And right now the entire commentariat is devoted to discussing whether leaking is or is not wrong, whether Hillary should or should not be shit-canned, and whether Julian Assange is or is not a rapist. As all that data itself is mildly confirmed, normalized and forgotten.
Except by those of us who exist on the mental and moral margins and fail to understand (sometimes willfully, since Karl wrote much that is good) that Marx's usefulness tends to end at the point where the use of television, demographics and marketing outpaces his (understandably dated) comprehension of the material conditioning of memory, and of knowledge.
Respect,
Jack
Posted by Jack Crow | December 2, 2010 8:10 PM
Posted on December 2, 2010 20:10
sorry about the extra words - I went thru on review and changed a few vague terms and forgot to delete a few pronouns and prepositions...
Posted by Jack Crow | December 2, 2010 8:14 PM
Posted on December 2, 2010 20:14
Why bother? Arguing with these paranoid style American cretins gives them a credence that they don't deserve.
For example, Sean accuses wikileaks of slandering Iran and Pakistan thusly:
Are the the Pakistani ISI and the Iranians are such naive babes in the woods that they cannot or would not support armed groups in neighbouring countries occupied by the US?
One might wonder what sort of assumptions allow for US intelligence agencies that can plan and execute intricate wheels within wheels plots through Wikileaks, plots which successfully play the whole world for patsies, while simultaneously holding that their Iranian and Pakistani counterparts are too stupid, dumb, incompetent, or naive to supply arms to groups across their own borders.
Posted by Lajany Otum | December 2, 2010 8:17 PM
Posted on December 2, 2010 20:17
"I'd wager sean might be the double agent"
no one here is a double anything md
oh ya... i have a double chin
all of a sudden
woke up one morning
and there it was
in the mirror
i could be a piggy bank
63
ah...the splendor of fleshly decline
Posted by op | December 2, 2010 8:27 PM
Posted on December 2, 2010 20:27
One might wonder what sort of assumptions allow for US intelligence agencies that can plan and execute intricate wheels within wheels plots through Wikileaks
It's NOT intricate. Do you think spies and secret governments do nothing all day? The official unofficial back story is that an Army private got access to all these documents and then handed them off to Wikileaks. If it's that easy to review huge databases of documents and copy them onto DVDs, why is it so preposterous to believe that it was someone else who did it, someone with different motives?
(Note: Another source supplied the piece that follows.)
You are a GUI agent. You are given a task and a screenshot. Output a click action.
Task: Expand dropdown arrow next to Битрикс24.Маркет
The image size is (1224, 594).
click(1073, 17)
Sean's most compelling point is the overwhelming emphasis on Iran of the first data dump, not the allegations themselves. Certainly Assange's cheerleading for Bibi in Time Magazine looks highly suspect.
Posted by diamonddog | December 2, 2010 8:28 PM
Posted on December 2, 2010 20:28
"Are the the Pakistani ISI and the Iranians are such naive babes in the woods that they cannot or would not support armed groups in neighbouring countries occupied by the US?"
That's entirely possible. The Grenadier Guards could have pulled off the 7/7 bombings as well.
My question is: where's the evidence?
Oh, that's right. Wikileaks. How convenient.
'nuff said.
Posted by Sean | December 2, 2010 9:04 PM
Posted on December 2, 2010 21:04
Umm MJS aren't you praising the wrong person?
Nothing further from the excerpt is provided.